If the sweating can be attributed to an underlying medical condition, it's called secondary hyperhidrosis. This type is more likely to cause sweating all over your body.
The following suggestions may help you cope with sweating and body odor:
Use antiperspirant. Nonprescription antiperspirants contain aluminum-based compounds that temporarily block the sweat pore. This reduces the amount of sweat that reaches your skin. This type of product may help with minor hyperhidrosis.
Bathe daily. Regular bathing helps keep the number of bacteria on your skin in check. Dry yourself thoroughly, especially between the toes and under the arms.
Choose shoes and socks made of natural materials. Shoes made of natural materials, such as leather, can help prevent sweaty feet by allowing your feet to breathe. When you're active, moisture-wicking athletic socks are a good choice.
Rotate your shoes. Shoes won't completely dry overnight, so try not to wear the same pair two days in a row.
Change your socks often. Change socks or hose once or twice a day, drying your feet thoroughly each time. You may want to try pantyhose with cotton soles. Use over-the-counter foot powders to help absorb sweat.
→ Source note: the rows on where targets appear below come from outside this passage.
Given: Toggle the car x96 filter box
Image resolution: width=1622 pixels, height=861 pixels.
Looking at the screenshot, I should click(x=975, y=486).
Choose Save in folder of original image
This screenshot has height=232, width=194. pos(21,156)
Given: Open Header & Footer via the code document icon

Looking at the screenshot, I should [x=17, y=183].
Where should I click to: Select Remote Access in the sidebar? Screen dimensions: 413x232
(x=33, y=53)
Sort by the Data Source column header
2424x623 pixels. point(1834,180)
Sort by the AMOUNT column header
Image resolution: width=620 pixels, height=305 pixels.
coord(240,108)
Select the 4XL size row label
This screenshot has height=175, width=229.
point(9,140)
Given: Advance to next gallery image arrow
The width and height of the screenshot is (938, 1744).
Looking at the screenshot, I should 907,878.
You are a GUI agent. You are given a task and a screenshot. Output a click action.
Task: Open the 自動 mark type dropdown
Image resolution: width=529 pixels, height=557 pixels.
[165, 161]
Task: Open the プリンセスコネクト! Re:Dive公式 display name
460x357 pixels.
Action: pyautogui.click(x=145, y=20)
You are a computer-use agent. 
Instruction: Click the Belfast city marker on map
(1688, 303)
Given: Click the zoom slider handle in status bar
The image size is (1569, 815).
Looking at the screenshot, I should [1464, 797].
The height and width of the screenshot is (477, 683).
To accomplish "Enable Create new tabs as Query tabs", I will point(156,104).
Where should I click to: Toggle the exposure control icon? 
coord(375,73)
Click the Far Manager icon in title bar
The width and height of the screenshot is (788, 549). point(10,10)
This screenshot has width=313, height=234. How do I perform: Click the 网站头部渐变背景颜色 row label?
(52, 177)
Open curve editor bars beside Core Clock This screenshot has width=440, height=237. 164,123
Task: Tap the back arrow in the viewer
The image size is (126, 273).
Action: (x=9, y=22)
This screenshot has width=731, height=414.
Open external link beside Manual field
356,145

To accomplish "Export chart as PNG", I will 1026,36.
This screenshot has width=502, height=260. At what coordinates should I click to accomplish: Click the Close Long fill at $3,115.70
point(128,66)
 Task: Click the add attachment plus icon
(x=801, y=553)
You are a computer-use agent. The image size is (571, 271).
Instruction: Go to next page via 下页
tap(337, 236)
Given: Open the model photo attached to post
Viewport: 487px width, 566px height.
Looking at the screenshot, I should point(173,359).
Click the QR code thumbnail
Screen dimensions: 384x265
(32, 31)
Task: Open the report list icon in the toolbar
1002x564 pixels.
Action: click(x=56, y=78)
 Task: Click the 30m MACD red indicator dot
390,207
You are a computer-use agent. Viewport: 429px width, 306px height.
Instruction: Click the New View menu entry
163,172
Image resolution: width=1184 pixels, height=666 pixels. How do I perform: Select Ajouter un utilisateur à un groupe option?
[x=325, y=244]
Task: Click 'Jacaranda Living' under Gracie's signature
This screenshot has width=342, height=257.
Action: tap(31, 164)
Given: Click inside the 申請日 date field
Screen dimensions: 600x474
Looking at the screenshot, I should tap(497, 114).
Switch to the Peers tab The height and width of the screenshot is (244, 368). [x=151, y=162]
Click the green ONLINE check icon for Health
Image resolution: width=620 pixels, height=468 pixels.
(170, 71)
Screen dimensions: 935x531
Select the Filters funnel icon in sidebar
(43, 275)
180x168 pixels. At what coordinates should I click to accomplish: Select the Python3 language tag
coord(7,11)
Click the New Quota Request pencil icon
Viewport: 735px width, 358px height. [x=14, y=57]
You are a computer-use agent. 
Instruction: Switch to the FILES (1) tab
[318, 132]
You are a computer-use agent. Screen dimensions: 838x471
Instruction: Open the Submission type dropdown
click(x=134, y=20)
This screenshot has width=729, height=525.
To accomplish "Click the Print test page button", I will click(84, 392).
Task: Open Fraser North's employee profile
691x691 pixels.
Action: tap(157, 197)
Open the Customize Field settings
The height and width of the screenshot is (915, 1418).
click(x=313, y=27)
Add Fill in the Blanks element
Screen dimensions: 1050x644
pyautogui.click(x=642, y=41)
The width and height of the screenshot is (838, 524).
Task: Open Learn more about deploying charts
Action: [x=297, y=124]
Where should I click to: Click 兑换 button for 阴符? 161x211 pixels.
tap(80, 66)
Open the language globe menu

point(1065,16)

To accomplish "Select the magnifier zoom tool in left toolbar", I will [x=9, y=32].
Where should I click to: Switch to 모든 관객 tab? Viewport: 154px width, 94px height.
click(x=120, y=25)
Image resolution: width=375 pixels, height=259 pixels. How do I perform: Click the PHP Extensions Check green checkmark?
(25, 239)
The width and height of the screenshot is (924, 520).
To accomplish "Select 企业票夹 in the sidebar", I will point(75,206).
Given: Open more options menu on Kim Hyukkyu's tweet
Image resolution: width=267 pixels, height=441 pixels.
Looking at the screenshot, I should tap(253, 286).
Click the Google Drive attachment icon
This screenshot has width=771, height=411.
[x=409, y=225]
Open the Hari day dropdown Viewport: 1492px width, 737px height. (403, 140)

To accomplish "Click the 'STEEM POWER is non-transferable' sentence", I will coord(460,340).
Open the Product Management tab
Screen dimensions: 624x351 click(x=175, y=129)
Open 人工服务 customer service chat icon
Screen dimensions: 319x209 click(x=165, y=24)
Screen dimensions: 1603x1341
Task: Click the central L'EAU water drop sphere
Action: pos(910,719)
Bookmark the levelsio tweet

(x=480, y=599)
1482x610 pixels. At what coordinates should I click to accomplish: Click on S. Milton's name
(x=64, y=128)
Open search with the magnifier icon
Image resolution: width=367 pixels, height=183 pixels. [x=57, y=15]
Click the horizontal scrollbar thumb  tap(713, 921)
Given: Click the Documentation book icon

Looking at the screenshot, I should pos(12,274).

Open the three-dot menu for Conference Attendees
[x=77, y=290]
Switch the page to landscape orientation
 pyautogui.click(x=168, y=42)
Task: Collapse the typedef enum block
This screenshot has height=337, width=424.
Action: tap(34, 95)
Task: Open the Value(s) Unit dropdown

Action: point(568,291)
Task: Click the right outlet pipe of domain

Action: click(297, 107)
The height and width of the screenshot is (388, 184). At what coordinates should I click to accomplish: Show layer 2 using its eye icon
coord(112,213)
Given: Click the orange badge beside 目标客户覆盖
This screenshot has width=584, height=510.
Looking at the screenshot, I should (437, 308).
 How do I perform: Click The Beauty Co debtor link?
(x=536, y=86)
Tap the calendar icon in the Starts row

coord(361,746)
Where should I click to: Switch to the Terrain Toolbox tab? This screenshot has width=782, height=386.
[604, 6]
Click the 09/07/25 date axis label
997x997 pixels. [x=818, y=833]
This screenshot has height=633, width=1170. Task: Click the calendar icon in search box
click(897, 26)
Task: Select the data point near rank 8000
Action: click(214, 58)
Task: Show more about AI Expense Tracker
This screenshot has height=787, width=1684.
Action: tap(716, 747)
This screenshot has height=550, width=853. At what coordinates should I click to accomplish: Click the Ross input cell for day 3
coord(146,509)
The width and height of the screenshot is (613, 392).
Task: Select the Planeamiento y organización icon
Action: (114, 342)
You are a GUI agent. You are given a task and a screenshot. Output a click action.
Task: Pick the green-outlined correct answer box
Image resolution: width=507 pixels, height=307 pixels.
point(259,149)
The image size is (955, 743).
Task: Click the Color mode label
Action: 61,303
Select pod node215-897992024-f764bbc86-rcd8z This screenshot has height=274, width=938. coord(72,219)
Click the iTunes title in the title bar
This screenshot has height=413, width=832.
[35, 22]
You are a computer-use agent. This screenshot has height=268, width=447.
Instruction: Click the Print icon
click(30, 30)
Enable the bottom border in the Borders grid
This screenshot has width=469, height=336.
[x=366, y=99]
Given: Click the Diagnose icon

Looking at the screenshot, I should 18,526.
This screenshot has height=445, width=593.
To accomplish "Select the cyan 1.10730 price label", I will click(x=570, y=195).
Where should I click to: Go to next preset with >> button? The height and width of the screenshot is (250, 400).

Air your feet. Go barefoot when you can, or at least slip out of your shoes now and then.
Choose clothing to suit your activity. Generally, wear natural fabrics, such as cotton, wool and silk, which allow your skin to breathe. When you exercise, you might prefer fabrics designed to wick moisture away from your skin.
Try relaxation techniques. Consider relaxation techniques such as yoga, meditation and biofeedback. These can help you learn to control the stress that triggers sweating.